Il loro ammontare, ben oltre lo scopo di semplice copertura per il quale sono stati pensati, causerebbe a cascata insolvenze clamorose all’interno del mondo finanziario, costringendo i Governi a spendere molti più soldi di quanti ne risparmino interrompendo gli aiuti. Già, perché come abbiamo visto nei precedenti post, lo scorrere del tempo aiuta il sistema finanziario a scaricarsi dei titoli greci (e irlandesi e portoghesi…) che mano a mano che scadono vengono rifinanziati con i soldi del EFSF.
Dunque mentre i ministri delle finanze passano il tempo ad interrogarsi su quale strada generi meno danni, il sistema bancario fa di tutto per confondere le carte, complicare i conti e le ipotesi e guadagnare tempo.
In quest’ottica vanno letti i commenti delle agenzie di rating che avvisano: “anche un allungamento del termini del debito greco verrebbe da noi considerato default”.
Pensateci bene: cosa significa che per loro venga considerato default?
Semplice: che farebbero “scattare” l’evento default per i CDS, con le ricadute di cui sopra.
Il sistema finanziario non vuole la ristrutturazione, vuole rimandarla il più possibile e sventola la minaccia di una bomba atomica come i CDS per spaventare i regolatori ed estorcere loro altri aiuti per la Grecia (e l’Irlanda e il Portogallo…).
E allora ecco la contromossa normativa della riprofilatura su base volontaria. Una piccola presa in giro per girare intorno all’ostacolo: il debitore in difficoltà non dichiara default, ma propone nuovi titoli più lunghi e a cedola ridotta ai propri creditori, i quali possono decidere liberamente se accettare l’offerta. In questo modo non c’è motivo formale di far scattare il trigger dei CDS. Si tratta, dicevamo, di una presa in giro: se un creditore sceglie di avere il rimborso più in là nel tempo con meno interessi annui è solo perché non giudica solvibile il suo debitore nei tempi pattuiti e preferisce concedergli più tempo piuttosto che rischiare di non avere il rimborso. Il vizio di questa operazione sta però nel fatto che è un’arma a doppio taglio: la tentazione di uno spregiudicato trader sarà quella di vedere una adesione massiccia per tenersi il “vecchio” debito, su cui il default non scatta grazie all’adesione degli altri sottoscrittori, portandosi a casa il beneficio di rendimenti da urlo.

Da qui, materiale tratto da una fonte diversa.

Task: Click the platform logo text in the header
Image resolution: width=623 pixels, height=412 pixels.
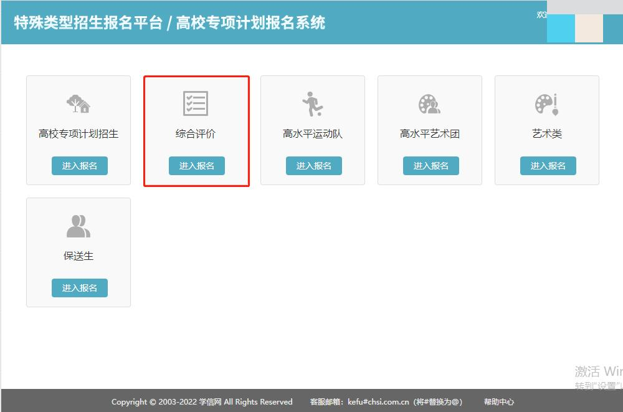Action: pyautogui.click(x=168, y=22)
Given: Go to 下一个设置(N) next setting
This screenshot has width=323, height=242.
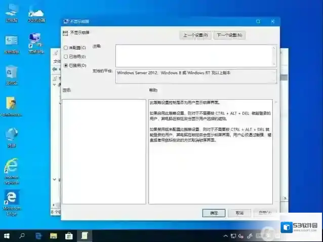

E siccome di furbetti il mercato è pieno, questo astuto piano della “riprofilatura su base volontaria” rischia di avere il fiato corto.
Ad ogni buon conto, gli illustri portavoce della BCE fanno sapere che, anche se su base volontaria, un allungamento delle scadenze potrebbe diventare argomento di dibattimento legale per stabilire comunque lo status di default, con lo stesso stile con cui Al Pacino -nei panni di uno dei suoi personaggi- direbbe al suo interlocutore qualcosa di educato, mostrando la pistola che spunta sotto la giacca.

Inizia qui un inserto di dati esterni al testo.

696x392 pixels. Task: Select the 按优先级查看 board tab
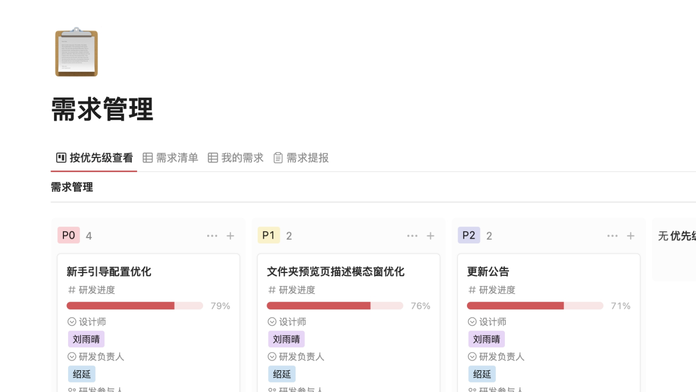point(95,158)
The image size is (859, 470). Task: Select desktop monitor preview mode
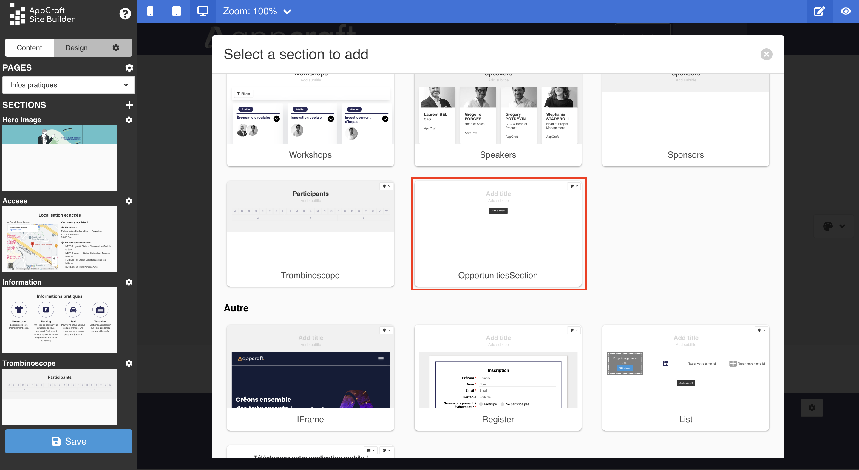[202, 11]
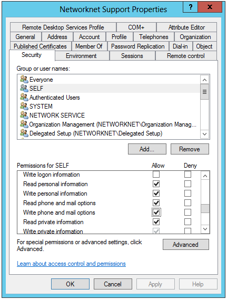
Task: Click the permissions list scrollbar thumb
Action: point(205,208)
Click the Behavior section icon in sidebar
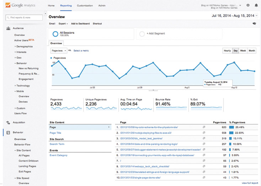Image resolution: width=261 pixels, height=186 pixels. [x=8, y=132]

Christian Noyer, governatore della Banca di Francia, ad esempio sostiene che (traggo da Bloomberg:“The lengthening of maturities brings very difficult legal questions. There’s a strong chance it will be the equivalent of a default.”

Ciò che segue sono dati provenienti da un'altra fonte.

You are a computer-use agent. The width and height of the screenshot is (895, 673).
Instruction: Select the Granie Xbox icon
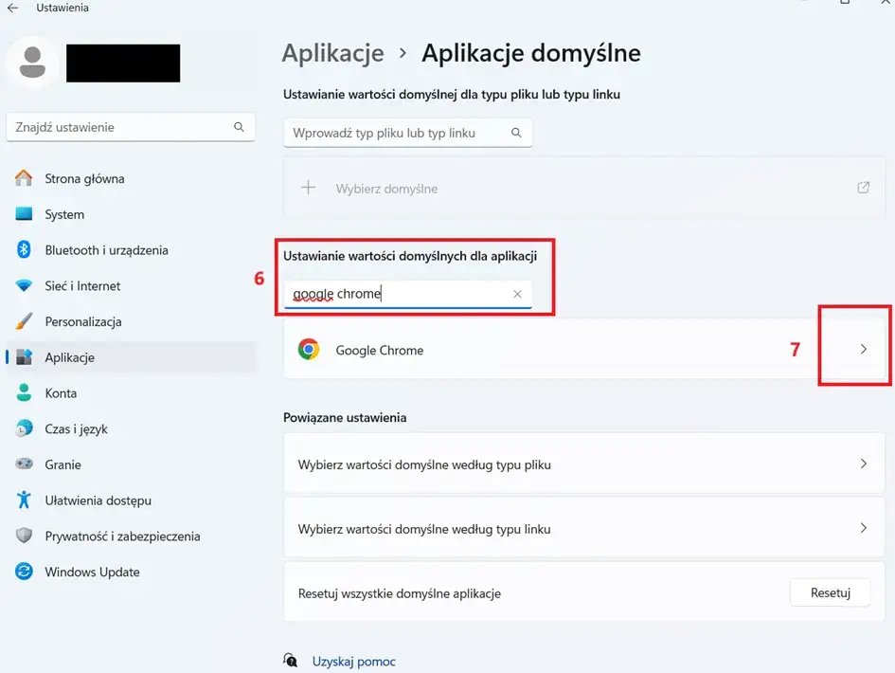[x=25, y=464]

Visto che Noyer è francese, Traggo da Le Figaro: “Le gouverneur de la Banque de France Christian Noyer, membre du conseil des gouverneurs de la Banque centrale européenne, a déclaré mardi qu’une restructuration de la dette publique de la Grèce serait le “scénario de l’horreur” et qu’il était très probable qu’un allongement des maturités de ses emprunts soit jugé équivalent à un défaut.
Chiaro? Sarebbe ‘molto probabile’ che un allungamento venga giudicato default

Stare sul ramo ad osservare sembra ancora la scelta migliore, ma una controllatina alle ali é meglio darla: potrebbe essere necessario volare via alla svelta.